> **INSTRUCTIONS**:
**a)** According to the war-gaming write-up, which database did one project's runbook fail to cover?
**b)** Copy the listing lines from its first line up to and including the line containing "This screenshot has width=1180, height=799.".

> **TEXT PASSAGE**:
***

The team was also asked to take note of anything that we need to improve, for instance documentation, unit or integration tests, monitoring, and logging. We would talk about some of these during the discussions.
The implementation of our scenarios included removing access to a database, removing Kafka nodes, and misconfiguring some of the microservices.
We asked the participants to take notes covering
- Suggestions: any improvements that need to be made to runbooks, documentation, logging, tests or monitoring
- Experience: Were the scenarios realistic? What scenarios would you add? What’s the most important thing you learned from the games? What would you do differently in future?
There were a number of interesting discoveries of which I’ll describe just a few
- One project’s runbook didn’t cover DynamoDB
- Common processes that users would perform were not fully documented which sometimes made it difficult for developers to reproduce the actions of the ‘user’
- The runbooks missed out a crucial edge-case when describing how to perform a full redeploy
- Broken links, incorrect names, and outdated information
- One scenario didn’t go as planned. The intention had been to misconfigure a service, but it turned out that in the development environment, that component was mocked, and the misconfiguration had no effect. This turned out to be a good thing because it made us think about our integration tests a little more
In preparing the scenarios two possibilities worried me: that the scenarios would be too easy, or that they wouldn’t work. As it turned out one scenario didn’t go the way it was supposed to, but that actually allowed us to uncover some things we wouldn’t have seen otherwise. The scenarios were more difficult than I expected but there were valid concerns from the team around how realistic those scenarios were.
It’s difficult to come up with realistic failures that remain isolated to a dev environment. Many of the real-life issues that we’ve encountered involved multiple systems going wrong. While our scenarios focused on ‘low-hanging fruit’ like bringing down the database, something more interesting like random packet loss over the network link, making the database effectively unavailable, would have been better.
Another situation to watch out for is when more damage is done by a scenario than intended. Because all of our scenarios were executed in dev environments we weren’t worried about really breaking things. Still, in one case when things got out of hand we were forced to clear down the environment and redeploy. Even that taught us something useful: there was a certain detail to redeployment that the runbook didn’t explain.
We had productive discussions during and after the event. Here’s a selection of quotes from the team:
I didn’t expect it to be as much fun to observe as well as participate
On future projects we should build runbooks as we go along, rather than waiting until later on in the project
I would like to have seen the wifi fail so that people would be forced to try tethering on the support phones
We can improve some of the logging. You probably shouldn’t even be seeing a stack trace in the log; or at the very least, it should be a concious decision to show one
Overall it was good. It definitely puts you on the spot
Your own war games
Running a war gaming session is difficult but rewarding. As well as being a valuable team-building exercise, you’ll come away with a better understanding of the strengths and weaknesses of your production systems, particularly when it comes to monitoring, logging, and documentation.
My advice to tech leads who want to try this is to test the scenarios beforehand, and make sure there’s an easy way to reset the environment quickly so it’s ready for the next scenario.
It’s important to get the team to buy-in to this activity. Involve everybody in the planning process and take suggestions as to how the session will run. Set out clear deliverables — such as ‘add runbook improvements to Jira backlog’ — and be prepared to improvise on the day, because things won’t go according to plan.
Running the session off-site isn’t mandatory. When surveyed, many of our developers were unconvinced about whether it was worthwhile going to a café. For what it’s worth my own argument is that offices come unwanted distractions, real production issues don’t always come up while you’re in the office, and apart from all that, the change of environment is conducive to team-building.

***

> **THE DATA**:

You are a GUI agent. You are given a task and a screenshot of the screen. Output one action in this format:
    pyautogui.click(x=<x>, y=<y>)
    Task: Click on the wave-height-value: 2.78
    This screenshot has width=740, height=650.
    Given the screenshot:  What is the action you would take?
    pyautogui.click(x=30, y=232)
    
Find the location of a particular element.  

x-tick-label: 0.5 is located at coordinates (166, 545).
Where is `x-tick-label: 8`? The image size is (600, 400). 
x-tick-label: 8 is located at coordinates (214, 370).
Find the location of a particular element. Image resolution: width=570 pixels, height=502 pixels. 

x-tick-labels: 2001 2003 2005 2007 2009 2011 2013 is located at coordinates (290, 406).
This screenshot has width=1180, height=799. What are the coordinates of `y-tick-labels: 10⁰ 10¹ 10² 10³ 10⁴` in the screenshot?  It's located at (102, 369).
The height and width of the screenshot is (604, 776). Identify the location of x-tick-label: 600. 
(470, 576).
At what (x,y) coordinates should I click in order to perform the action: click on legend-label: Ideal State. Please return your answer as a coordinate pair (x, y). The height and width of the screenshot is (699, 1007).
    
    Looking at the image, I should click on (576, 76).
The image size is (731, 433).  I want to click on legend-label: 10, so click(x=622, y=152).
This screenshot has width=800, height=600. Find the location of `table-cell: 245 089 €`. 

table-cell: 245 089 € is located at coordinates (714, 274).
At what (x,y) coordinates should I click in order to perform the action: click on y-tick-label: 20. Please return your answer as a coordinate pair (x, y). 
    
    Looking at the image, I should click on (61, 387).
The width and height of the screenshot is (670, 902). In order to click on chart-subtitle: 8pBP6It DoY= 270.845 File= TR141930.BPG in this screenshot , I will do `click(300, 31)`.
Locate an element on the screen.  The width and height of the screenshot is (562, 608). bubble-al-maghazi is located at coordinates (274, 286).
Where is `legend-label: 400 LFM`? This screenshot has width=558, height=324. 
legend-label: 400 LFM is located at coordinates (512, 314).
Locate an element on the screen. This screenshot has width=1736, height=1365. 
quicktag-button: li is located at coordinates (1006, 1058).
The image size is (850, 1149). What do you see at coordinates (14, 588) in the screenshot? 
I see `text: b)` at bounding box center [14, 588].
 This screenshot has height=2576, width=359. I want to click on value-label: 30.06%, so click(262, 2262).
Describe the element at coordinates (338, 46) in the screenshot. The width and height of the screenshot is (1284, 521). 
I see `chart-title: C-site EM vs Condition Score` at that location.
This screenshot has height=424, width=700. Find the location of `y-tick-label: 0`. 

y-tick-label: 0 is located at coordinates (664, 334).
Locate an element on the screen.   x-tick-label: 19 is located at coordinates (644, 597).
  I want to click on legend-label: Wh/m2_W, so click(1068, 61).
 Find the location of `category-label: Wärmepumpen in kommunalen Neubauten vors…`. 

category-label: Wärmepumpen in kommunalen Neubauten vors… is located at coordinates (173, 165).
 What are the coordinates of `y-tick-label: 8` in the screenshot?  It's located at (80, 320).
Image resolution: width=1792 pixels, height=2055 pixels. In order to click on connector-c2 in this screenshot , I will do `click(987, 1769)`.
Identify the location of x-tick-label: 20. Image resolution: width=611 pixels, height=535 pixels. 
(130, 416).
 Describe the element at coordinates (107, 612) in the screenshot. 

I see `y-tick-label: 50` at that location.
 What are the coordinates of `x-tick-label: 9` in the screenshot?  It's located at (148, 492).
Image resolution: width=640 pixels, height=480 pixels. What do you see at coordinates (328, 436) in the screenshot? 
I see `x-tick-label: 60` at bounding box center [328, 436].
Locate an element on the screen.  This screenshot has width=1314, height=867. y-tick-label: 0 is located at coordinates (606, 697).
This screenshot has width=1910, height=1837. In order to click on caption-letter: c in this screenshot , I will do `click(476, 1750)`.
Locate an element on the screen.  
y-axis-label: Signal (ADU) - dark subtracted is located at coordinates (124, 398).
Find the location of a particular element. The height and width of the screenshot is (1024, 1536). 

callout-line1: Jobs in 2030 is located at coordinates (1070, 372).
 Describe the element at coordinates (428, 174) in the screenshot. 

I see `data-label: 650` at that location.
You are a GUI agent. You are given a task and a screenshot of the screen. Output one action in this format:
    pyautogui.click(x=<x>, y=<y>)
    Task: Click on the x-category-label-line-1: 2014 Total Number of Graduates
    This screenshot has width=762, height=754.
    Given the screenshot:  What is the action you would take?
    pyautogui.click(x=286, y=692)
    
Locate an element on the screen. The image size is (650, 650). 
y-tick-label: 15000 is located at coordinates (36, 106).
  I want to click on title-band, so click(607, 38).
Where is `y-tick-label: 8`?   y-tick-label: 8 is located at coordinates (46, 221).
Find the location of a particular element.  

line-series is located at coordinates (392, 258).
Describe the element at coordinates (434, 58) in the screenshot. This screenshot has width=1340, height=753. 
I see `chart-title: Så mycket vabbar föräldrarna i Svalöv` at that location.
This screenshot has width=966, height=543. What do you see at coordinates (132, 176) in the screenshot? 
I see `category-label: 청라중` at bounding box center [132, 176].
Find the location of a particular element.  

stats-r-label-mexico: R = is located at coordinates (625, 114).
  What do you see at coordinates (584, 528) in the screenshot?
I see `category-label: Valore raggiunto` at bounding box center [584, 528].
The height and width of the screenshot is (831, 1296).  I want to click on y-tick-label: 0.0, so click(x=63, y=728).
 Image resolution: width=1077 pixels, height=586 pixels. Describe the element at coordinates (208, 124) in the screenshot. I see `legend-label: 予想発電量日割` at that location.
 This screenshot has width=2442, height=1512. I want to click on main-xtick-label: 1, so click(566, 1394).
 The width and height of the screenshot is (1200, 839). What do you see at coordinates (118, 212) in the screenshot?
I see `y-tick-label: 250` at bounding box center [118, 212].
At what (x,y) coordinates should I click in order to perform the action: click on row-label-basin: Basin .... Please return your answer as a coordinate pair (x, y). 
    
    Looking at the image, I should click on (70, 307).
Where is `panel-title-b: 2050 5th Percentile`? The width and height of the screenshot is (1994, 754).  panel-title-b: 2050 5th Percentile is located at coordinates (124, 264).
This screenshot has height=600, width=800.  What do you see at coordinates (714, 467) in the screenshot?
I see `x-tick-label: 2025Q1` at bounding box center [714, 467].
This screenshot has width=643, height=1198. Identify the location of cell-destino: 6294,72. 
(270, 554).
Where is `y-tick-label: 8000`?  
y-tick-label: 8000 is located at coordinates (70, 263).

***

> **TASK RESPONSES**:
**a)** DynamoDB

**b)**
You are a GUI agent. You are given a task and a screenshot of the screen. Output one action in this format:
    pyautogui.click(x=<x>, y=<y>)
    Task: Click on the wave-height-value: 2.78
    This screenshot has width=740, height=650.
    Given the screenshot:  What is the action you would take?
    pyautogui.click(x=30, y=232)
    
Find the location of a particular element.  

x-tick-label: 0.5 is located at coordinates (166, 545).
Where is `x-tick-label: 8`? The image size is (600, 400). 
x-tick-label: 8 is located at coordinates (214, 370).
Find the location of a particular element. Image resolution: width=570 pixels, height=502 pixels. 

x-tick-labels: 2001 2003 2005 2007 2009 2011 2013 is located at coordinates (290, 406).
This screenshot has width=1180, height=799. What are the coordinates of `y-tick-labels: 10⁰ 10¹ 10² 10³ 10⁴` in the screenshot?  It's located at (102, 369).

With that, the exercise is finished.